* DIRECTIONS FOR THIS TASK *
Reproduce every line of the records word for word, leaving out the pictures.

* DATA SHOWN *
+++

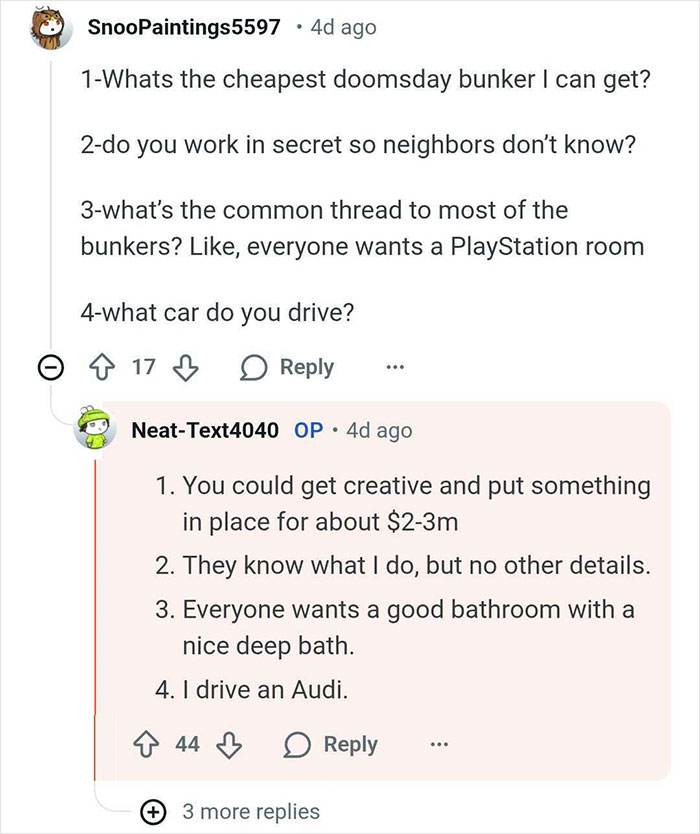Open SnooPaintings5597 user profile
700x834 pixels.
coord(183,27)
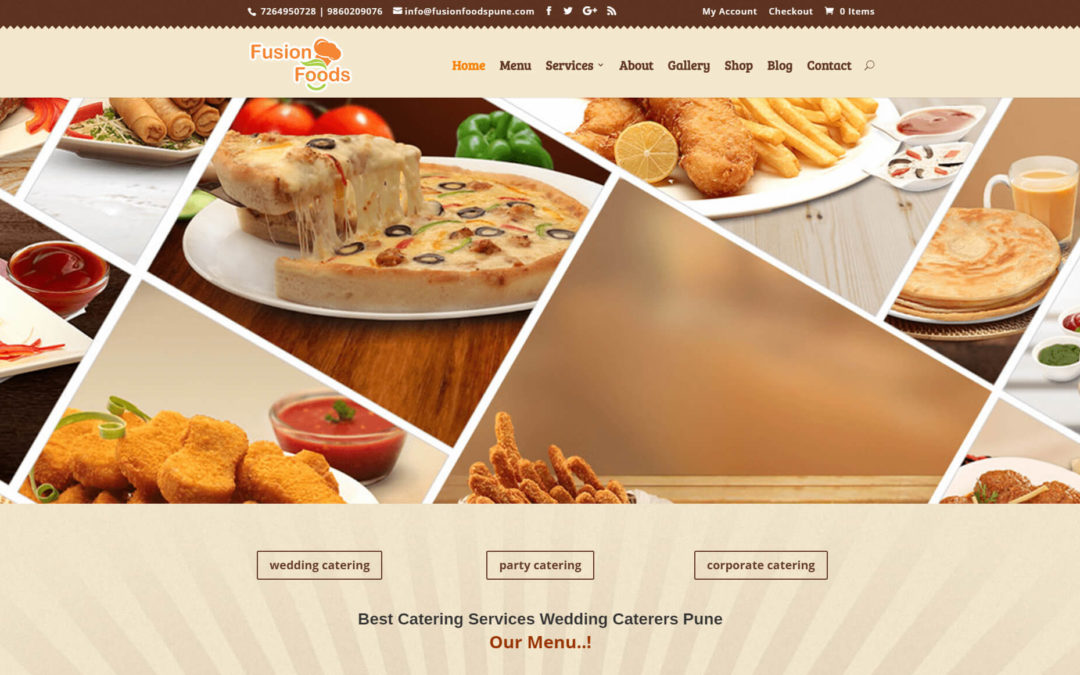Viewport: 1080px width, 675px height.
Task: Open the Google Plus social icon
Action: tap(590, 11)
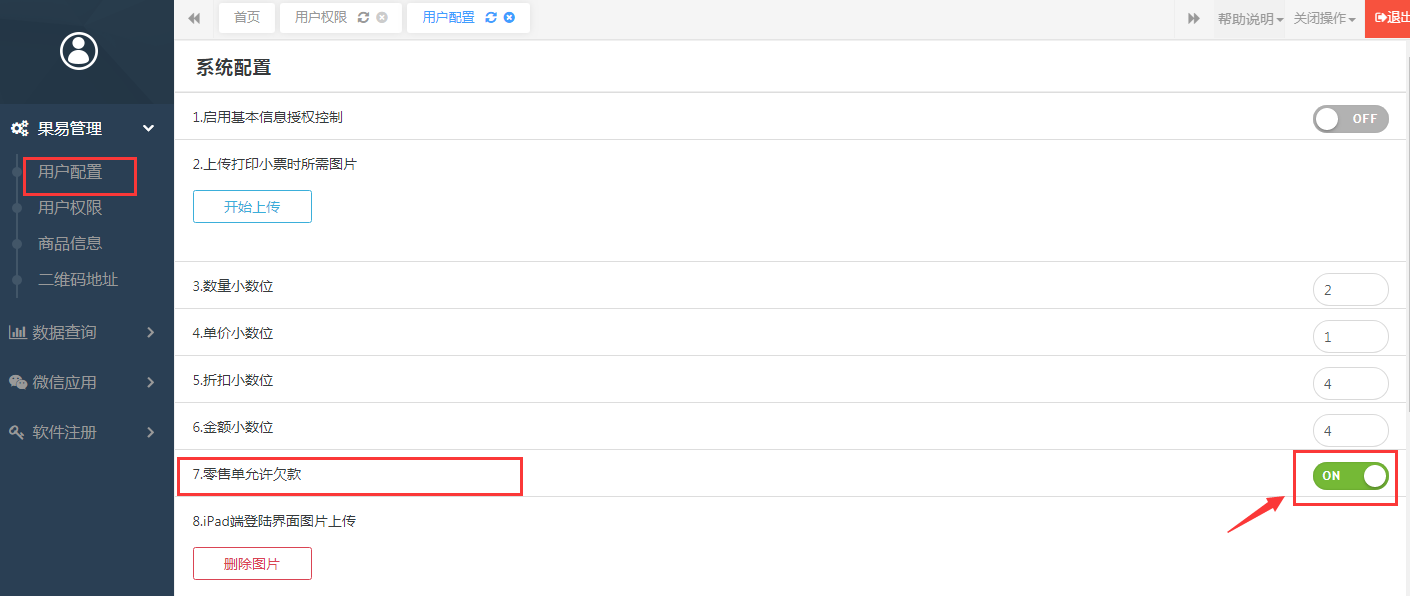Click the tab scroll-left double arrow icon

click(x=194, y=18)
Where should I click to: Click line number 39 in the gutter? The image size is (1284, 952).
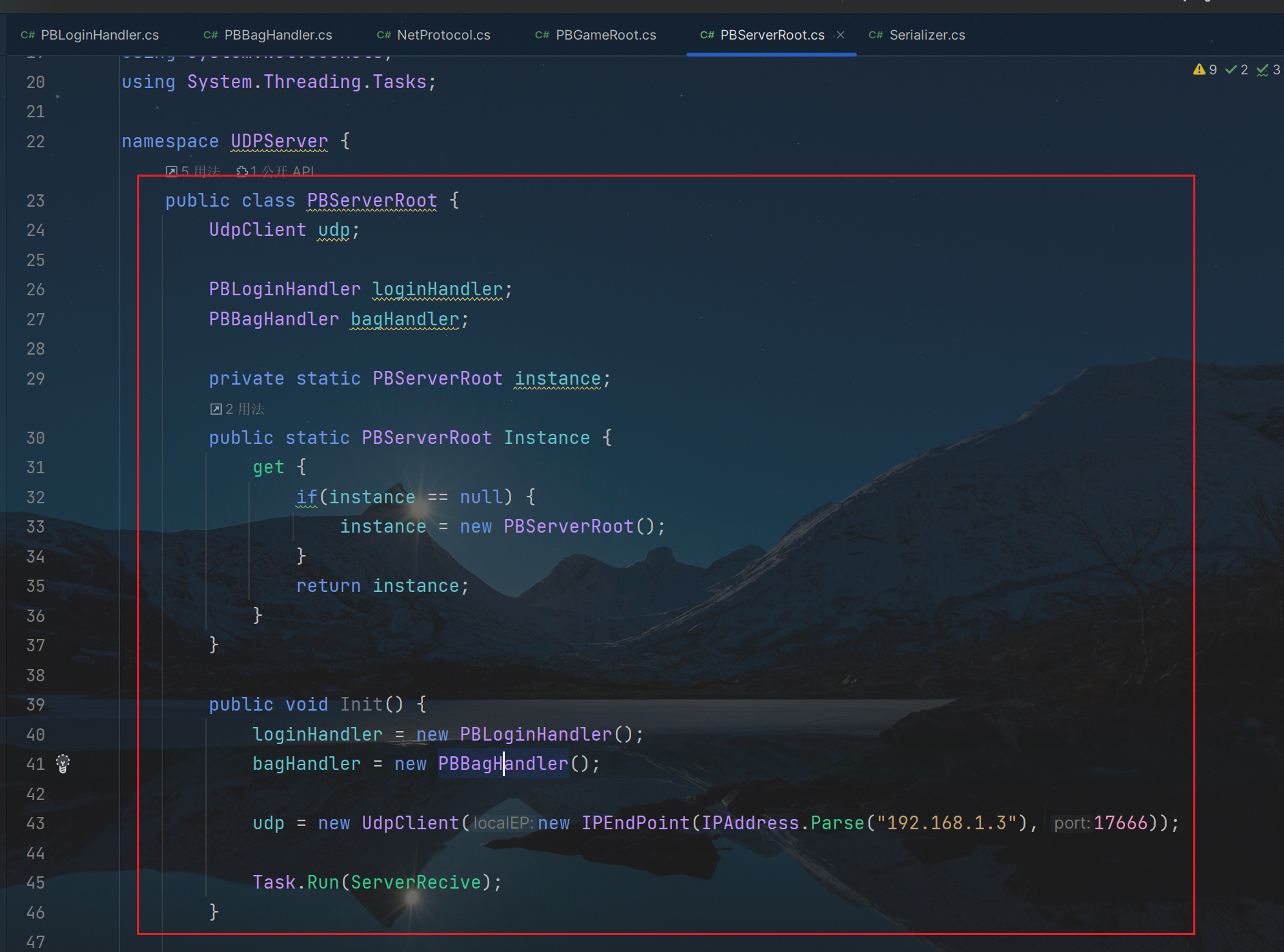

+++

* SOLUTION *
Open SnooPaintings5597 user profile
700x834 pixels.
coord(183,27)
Viewport: 1080px width, 675px height.
Task: Open the Google Plus social icon
Action: tap(590, 11)
Click the tab scroll-left double arrow icon

click(x=194, y=18)
Where should I click to: Click line number 39 in the gutter? The image size is (1284, 952).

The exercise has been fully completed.